■ Assignment
From the listing below, copy every line with the word "button".

*** Dataset ***

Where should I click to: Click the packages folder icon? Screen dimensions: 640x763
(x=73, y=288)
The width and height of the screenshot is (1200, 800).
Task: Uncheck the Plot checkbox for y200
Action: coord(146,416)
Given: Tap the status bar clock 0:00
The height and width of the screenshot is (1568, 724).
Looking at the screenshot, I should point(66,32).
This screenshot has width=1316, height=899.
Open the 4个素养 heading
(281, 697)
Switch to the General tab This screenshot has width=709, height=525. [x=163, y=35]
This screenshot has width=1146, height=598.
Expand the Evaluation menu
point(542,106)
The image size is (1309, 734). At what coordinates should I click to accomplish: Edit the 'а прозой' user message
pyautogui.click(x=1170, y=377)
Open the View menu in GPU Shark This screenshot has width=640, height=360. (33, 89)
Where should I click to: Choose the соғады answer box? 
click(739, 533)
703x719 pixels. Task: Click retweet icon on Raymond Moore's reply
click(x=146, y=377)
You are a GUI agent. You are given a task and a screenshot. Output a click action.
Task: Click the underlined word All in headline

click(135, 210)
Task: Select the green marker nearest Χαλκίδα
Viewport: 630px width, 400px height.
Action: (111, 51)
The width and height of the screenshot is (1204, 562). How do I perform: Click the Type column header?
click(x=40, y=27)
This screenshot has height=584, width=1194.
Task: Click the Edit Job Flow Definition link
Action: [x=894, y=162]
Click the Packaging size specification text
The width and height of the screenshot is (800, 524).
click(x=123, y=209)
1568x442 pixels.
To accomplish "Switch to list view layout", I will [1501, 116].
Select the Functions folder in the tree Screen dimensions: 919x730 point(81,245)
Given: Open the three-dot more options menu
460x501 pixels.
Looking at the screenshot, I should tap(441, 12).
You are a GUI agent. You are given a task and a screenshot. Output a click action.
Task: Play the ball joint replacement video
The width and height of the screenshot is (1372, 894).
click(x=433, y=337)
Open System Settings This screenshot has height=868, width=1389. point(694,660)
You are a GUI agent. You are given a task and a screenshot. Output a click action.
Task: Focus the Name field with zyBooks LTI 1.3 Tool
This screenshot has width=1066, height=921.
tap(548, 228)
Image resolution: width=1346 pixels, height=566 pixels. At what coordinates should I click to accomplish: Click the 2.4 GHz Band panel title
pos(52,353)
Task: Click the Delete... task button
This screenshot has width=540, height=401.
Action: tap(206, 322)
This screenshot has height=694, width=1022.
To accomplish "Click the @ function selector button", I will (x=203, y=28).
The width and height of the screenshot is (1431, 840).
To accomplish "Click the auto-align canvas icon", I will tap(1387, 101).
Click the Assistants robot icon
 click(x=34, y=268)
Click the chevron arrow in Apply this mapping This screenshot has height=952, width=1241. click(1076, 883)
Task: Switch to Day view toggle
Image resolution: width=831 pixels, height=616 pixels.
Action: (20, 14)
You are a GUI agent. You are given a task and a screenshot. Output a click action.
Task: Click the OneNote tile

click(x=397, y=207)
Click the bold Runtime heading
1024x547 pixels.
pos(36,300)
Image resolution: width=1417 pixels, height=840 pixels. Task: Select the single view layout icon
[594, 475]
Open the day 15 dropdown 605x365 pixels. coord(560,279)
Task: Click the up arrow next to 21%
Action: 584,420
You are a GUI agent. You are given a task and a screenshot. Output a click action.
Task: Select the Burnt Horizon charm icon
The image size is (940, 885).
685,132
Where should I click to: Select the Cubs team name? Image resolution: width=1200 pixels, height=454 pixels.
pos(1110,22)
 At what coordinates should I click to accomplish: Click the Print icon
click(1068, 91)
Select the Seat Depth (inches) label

*** End of Dataset ***

■ Task solution
Task: Click the Delete... task button
To accomplish "Click the @ function selector button", I will (x=203, y=28).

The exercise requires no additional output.